Jim West justifies Genocide

According to Numbers chapter 14:11-12, the national god of Israel, Yahweh, once made up his mind to kill the entire population of Israel – about two or three million Israelites – but for Moses and his family.

The background is provided in Num. 13, a story in which Israelite spies discover monstrous Giants in the land to which Yahweh has brought them, after their escape from slavery in Egypt. After the spies describe these Giants, called Anakim, the Israelites get scared and decide to return to Egypt. Israel’s fighting men numbered just over 600,000, so together with those aged under 20, women, and Levites, there are some two to three million Israelites who God decides to kill in the story. Of course, it is just a fictional story, with no basis in reality. There never was a migration of two to three million people from Egypt; Egypt”s population never exceeded three million during the relevant period (the late Bronze Age). But despite the fictional nature of the story, as a story it does present a rather jealous and irascible god, who is eventually partially placated by Moses (Num. 14.13-20a), but who still decrees the deaths of two to three million Israelites aged 20 and over (except Caleb, who is oddly not previously excepted in Num. 14.11-12). That is, the story sees no contradiction in proclaiming grace and forgiveness in one breath and the genocide of all those aged 20 and above in the other.

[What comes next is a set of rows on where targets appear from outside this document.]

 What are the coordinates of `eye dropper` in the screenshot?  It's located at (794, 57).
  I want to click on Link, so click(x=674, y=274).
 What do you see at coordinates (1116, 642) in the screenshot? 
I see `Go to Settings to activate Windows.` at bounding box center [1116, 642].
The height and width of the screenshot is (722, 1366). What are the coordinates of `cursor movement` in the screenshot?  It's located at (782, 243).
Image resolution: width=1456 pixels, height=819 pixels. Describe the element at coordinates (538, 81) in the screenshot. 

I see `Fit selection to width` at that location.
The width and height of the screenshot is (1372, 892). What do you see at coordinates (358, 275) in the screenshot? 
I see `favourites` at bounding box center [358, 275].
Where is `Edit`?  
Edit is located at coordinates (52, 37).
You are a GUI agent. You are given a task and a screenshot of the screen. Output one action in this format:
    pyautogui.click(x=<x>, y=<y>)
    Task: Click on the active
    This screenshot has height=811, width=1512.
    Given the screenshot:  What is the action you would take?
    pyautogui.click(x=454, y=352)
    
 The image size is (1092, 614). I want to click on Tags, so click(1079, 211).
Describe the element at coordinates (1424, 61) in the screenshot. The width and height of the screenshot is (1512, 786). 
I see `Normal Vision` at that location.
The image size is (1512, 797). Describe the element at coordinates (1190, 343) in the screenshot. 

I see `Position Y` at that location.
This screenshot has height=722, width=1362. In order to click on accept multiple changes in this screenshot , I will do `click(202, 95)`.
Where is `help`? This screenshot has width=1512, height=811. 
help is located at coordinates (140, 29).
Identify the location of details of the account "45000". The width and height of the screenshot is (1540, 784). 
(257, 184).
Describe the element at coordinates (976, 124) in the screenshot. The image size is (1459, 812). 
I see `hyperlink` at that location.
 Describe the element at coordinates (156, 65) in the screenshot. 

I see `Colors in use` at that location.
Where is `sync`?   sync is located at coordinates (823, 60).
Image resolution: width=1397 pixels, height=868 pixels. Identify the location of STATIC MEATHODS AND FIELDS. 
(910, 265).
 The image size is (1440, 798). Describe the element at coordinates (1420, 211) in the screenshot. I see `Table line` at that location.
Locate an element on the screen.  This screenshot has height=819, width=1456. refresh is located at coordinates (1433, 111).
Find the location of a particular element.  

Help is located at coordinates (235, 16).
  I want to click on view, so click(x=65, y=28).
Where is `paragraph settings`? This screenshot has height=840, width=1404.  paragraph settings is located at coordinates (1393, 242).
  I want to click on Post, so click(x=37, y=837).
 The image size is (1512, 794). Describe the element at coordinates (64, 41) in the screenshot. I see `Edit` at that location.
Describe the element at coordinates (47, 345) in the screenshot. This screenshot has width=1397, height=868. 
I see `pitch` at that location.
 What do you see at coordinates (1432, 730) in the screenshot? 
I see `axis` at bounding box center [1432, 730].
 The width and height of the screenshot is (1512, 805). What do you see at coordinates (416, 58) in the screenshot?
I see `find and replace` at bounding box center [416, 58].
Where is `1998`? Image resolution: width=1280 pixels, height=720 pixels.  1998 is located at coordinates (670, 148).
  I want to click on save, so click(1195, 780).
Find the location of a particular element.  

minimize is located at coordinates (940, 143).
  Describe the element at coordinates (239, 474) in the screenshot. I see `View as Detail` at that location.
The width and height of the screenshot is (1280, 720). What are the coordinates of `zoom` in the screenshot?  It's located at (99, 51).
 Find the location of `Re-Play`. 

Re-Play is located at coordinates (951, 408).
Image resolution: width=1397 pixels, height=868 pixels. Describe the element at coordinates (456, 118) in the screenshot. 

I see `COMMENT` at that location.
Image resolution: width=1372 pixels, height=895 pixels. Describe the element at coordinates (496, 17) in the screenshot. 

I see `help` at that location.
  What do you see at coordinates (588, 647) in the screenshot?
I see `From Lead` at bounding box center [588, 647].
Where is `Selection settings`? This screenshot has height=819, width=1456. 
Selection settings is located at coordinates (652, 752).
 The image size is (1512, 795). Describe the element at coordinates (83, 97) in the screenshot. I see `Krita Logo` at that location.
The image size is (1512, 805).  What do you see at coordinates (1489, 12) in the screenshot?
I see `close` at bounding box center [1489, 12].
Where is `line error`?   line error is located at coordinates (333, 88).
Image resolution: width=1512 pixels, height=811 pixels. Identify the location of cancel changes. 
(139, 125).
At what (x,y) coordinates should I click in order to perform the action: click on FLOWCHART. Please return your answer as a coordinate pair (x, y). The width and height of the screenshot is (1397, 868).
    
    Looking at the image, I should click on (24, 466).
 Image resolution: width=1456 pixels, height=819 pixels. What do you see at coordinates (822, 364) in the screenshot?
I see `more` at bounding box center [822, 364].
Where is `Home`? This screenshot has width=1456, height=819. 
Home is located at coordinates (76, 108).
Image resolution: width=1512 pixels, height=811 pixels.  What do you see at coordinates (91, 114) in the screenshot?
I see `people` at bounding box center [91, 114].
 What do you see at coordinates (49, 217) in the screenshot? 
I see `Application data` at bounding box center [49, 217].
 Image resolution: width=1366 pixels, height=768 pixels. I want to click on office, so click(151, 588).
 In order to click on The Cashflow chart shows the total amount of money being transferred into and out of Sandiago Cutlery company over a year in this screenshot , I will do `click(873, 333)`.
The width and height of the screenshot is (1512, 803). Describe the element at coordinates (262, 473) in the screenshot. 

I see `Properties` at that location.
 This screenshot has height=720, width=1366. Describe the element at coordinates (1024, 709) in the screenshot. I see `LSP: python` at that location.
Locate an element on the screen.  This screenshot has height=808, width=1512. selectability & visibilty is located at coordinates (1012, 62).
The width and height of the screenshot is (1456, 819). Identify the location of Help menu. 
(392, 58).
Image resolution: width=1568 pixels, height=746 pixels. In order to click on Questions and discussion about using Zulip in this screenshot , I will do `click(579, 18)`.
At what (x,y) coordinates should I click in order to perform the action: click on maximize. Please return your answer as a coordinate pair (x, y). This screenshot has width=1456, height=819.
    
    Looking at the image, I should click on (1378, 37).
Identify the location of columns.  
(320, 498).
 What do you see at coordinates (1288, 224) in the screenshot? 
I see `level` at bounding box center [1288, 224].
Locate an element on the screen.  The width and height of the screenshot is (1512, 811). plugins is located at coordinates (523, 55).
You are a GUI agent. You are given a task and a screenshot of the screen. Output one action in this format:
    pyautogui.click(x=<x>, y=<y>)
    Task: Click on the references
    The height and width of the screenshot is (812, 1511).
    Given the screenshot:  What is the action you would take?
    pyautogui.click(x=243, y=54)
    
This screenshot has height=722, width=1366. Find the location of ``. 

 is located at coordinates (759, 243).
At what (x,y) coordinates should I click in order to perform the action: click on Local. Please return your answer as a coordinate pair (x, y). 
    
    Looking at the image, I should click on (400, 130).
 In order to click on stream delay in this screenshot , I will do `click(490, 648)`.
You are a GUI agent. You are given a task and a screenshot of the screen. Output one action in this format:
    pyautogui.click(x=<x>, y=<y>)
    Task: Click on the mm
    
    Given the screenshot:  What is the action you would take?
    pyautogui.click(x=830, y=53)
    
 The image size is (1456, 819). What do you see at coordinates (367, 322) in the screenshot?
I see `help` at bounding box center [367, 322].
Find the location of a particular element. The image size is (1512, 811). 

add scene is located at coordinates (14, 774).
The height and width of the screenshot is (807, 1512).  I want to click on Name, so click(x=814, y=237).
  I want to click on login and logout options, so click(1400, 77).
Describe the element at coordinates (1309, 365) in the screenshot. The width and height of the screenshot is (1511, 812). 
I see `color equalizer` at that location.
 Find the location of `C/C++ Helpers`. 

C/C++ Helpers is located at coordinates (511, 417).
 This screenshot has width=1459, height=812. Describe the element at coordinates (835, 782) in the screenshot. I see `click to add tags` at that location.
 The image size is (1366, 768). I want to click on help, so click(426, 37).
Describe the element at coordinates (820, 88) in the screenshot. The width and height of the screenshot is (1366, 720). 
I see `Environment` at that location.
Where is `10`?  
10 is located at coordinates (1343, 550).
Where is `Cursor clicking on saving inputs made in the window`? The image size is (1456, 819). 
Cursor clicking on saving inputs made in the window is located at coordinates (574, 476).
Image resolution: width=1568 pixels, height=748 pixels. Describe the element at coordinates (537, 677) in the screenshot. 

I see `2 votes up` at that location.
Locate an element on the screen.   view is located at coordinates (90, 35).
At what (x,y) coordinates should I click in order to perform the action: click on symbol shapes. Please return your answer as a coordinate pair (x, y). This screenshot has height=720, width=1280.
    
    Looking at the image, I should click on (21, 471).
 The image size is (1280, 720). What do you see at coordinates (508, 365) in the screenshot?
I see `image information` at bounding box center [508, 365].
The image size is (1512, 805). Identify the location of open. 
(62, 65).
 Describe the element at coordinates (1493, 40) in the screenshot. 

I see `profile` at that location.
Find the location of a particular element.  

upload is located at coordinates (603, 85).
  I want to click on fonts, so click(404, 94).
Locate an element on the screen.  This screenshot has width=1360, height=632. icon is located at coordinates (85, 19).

After a century of genocides – including the genocides orchestrated against Jews, Armenians, and Tutsi – justified by various extreme nationalist ideologies, Numbers 13-14 should be read as an example of how human life can become worthless when viewed against some mythical Big Idea – whether that mythical Big Idea is “Yahweh is Almighty God” or “Germans are the Uebermenschen” or “the Tutsi are Hamite invaders from the north”. Allegiance to such ideas not only requires genocide, but perversely justifies it as a good, a kindness or “grace”.

However, those who cling to some Big Idea will of course still consider that genocide is justifiable.  Jim West thinks that the death of every Israelite, in the story of Num. 13-14, is justifiable. And his position is as logical as it is absurdly unsound. For if the idea of a genocidal god is worth more to you than the lives of two or three million people, you too should support genocide. The obvious alternative, of course, is that ideas about Yahweh shouldn’t be taken seriously enough to justify the killing of any people, let alone an entire nation.